### WORK INSTRUCTIONS
Could you carry the news report on the hostage attack at a Dhaka cafe further, starting right after its final sentence?

### TEXT PASSAGE
- Opening Delimiter -
Meanwhile, Bangladesh, a Muslim state, is exploding.
Armed attackers are holding as many as 20 hostages at a cafe in a diplomatic zone of Bangladesh’s capital. A gunbattle with police left at least two senior police officers dead and 40 people were injured.
ISIS claimed responsibility, according to Amaq News Agency, an ISIS media branch.
As police exchanged fire with the gunmen, the attackers threw explosives at officers, a source at the scene said.
Here’s the latest:
• Gunmen are holding the hostages at Holey Artisan Bakery, a cafe popular with expats, cafe owner Sumon Reza told CNN. Reza said he managed to escape as six to eight gunmen entered the cafe. About 20 people, some of them foreigners, were in the restaurant, he said.
• A police officer in charge of a nearby station was shot dead, Maruf Hasan of Dhaka Metropolitan Police said. A second officer later died from gunshot wounds, Detective Police Deputy Commissioner Sheikh Nazmul Alam tells CNN.
The attack is in an area frequented by foreigners. Bangladesh has had a rising tide of violence for over a year. The rising tide is directed agaunst foreigners and locals who are secular.
Over the past year, Bangladesh – an overwhelmingly Muslim country of 150 million people – has seen growing violence against both foreigners and locals deemed to be enemies of extremist Islam: secular bloggers, outspoken critics of fundamentalism, members of religious minorities such as Hindus and Christians, police officers and others.
Until now, the violence has taken the form of largely low-tech attacks involving small groups of militants or even individuals armed with knives or small arms.
Friday’s attack, however, was an operation of a much greater magnitude. Early reports suggest at least five gunmen, armed with sufficient automatic weapons and grenades to repel at least one assault by local police.
- Closing Delimiter -
Items from a dataset
- Opening Delimiter -
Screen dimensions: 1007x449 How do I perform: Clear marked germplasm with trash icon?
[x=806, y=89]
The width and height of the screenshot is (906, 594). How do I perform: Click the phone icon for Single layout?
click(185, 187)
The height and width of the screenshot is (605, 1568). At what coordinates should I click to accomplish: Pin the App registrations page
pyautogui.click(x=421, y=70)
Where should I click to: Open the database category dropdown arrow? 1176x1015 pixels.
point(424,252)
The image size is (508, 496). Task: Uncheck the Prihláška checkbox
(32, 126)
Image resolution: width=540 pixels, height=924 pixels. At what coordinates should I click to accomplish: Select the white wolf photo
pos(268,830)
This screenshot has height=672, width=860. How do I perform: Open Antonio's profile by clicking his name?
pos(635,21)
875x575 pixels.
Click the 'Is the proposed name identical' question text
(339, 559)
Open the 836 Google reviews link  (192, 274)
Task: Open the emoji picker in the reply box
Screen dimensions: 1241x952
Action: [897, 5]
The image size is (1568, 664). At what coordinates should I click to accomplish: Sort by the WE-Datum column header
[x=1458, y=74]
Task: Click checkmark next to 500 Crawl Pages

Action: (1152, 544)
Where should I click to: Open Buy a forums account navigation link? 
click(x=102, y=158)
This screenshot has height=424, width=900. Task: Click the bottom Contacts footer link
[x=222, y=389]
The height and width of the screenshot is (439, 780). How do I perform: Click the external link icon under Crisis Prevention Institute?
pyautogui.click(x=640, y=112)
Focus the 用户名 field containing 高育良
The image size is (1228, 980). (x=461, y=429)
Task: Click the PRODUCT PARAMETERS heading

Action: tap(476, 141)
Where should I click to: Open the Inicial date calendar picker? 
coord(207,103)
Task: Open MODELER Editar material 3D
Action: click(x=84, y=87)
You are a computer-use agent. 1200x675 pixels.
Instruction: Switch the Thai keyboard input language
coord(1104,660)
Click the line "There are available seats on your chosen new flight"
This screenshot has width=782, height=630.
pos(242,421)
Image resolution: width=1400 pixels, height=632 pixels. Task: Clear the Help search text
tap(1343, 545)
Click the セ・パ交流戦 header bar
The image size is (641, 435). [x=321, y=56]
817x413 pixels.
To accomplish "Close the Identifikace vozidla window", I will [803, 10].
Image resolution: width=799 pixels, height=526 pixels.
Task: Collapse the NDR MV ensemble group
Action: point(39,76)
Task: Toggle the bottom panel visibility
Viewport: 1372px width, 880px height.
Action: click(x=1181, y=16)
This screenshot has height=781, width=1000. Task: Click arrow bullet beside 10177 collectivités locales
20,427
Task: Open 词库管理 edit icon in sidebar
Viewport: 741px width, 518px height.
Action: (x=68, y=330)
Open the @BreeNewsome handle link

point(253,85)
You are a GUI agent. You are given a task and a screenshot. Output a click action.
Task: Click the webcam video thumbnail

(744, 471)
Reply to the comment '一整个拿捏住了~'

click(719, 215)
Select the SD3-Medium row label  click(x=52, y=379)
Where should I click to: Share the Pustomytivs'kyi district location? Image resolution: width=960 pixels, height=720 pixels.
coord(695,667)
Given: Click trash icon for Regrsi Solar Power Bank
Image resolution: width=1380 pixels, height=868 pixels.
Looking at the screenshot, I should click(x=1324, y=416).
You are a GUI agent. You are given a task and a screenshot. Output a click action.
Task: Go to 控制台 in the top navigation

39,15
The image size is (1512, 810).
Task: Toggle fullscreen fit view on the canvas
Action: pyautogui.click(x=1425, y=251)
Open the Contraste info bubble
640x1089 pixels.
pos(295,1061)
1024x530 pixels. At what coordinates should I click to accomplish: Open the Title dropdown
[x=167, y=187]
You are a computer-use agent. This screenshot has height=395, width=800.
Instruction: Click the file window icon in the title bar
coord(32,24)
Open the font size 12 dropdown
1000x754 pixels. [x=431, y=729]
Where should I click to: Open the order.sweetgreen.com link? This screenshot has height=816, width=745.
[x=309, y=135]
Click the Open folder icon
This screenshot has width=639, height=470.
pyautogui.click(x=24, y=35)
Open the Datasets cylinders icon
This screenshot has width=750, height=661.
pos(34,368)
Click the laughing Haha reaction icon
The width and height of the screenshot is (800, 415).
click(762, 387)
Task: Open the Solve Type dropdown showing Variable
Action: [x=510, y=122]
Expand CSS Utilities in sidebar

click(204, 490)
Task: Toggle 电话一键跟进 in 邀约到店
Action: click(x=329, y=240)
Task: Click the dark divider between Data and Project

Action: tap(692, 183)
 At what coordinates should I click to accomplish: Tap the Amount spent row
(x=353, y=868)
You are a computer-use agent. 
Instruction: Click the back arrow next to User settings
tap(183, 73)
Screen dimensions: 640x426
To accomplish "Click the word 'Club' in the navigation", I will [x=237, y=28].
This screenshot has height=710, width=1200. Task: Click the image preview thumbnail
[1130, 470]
- Closing Delimiter -
### WRITTEN ANSWER
Western intelligence have been nervous about a major operation for at least 18 months. Indications of a complex plan to attack a diplomatic ball last year prompted much alarm – and pressure from western capitals on Dhaka to move effectively against the militant networks existing in the unstable south Asian nation.
Such attacks are likely here if the ISIS recruiters can get enough US residents to organize. In the meantime, Obama moves to imitate Brussels.
The Obama presidency has been an American version of the European Commission from which the Brits fled. Except that U.S. courts still review, rather than rubber-stamp, the Obama Commission’s executive orders ranging across labor, the environment, the internet, financial institutions and universities.
Had U.S. courts not pushed back against many of the Obama government’s rules and “guidance” directives, the famous “pen-and-phone” authority, this presidency would have come close to putting the states in the same relation to Washington as that between the once-sovereign states of Europe and Brussels.
The US military, our only real bulwark against militant Islam, is being pressed to allow open transgender personnel.
The Pentagon’s decades-old policy considers transgender people to be sexual deviants, allowing the military to discharge them. The services — and later, Carter — decided last year to move that discharge authority to higher levels in the military, making it more difficult to force out transgender people. The lack of a new policy, however, continues to create complicated situations for transgender service members and their commanders.
In one case, Army Sgt. Shane Ortega, a transgender man, was required last summer to go to a uniform shop where he was stationed at Schofield Barracks in Hawaii with a senior enlisted soldier to obtain a female dress uniform in order to meet Army officials at the Pentagon to discuss transgender policy concerns, according to Ortega and Army officials.
Ortega said the incident showed “a real lack of leadership and a lack of human compassion” and demonstrated the level of discrimination and ignorance in the military about transgender people is huge.
The article alleges there are 12,500 transgender people in the military, an astonishing claim as transgender is about 0.0001% of the US population.
And the clock is running on when the next Muslim attack on US soil will occur.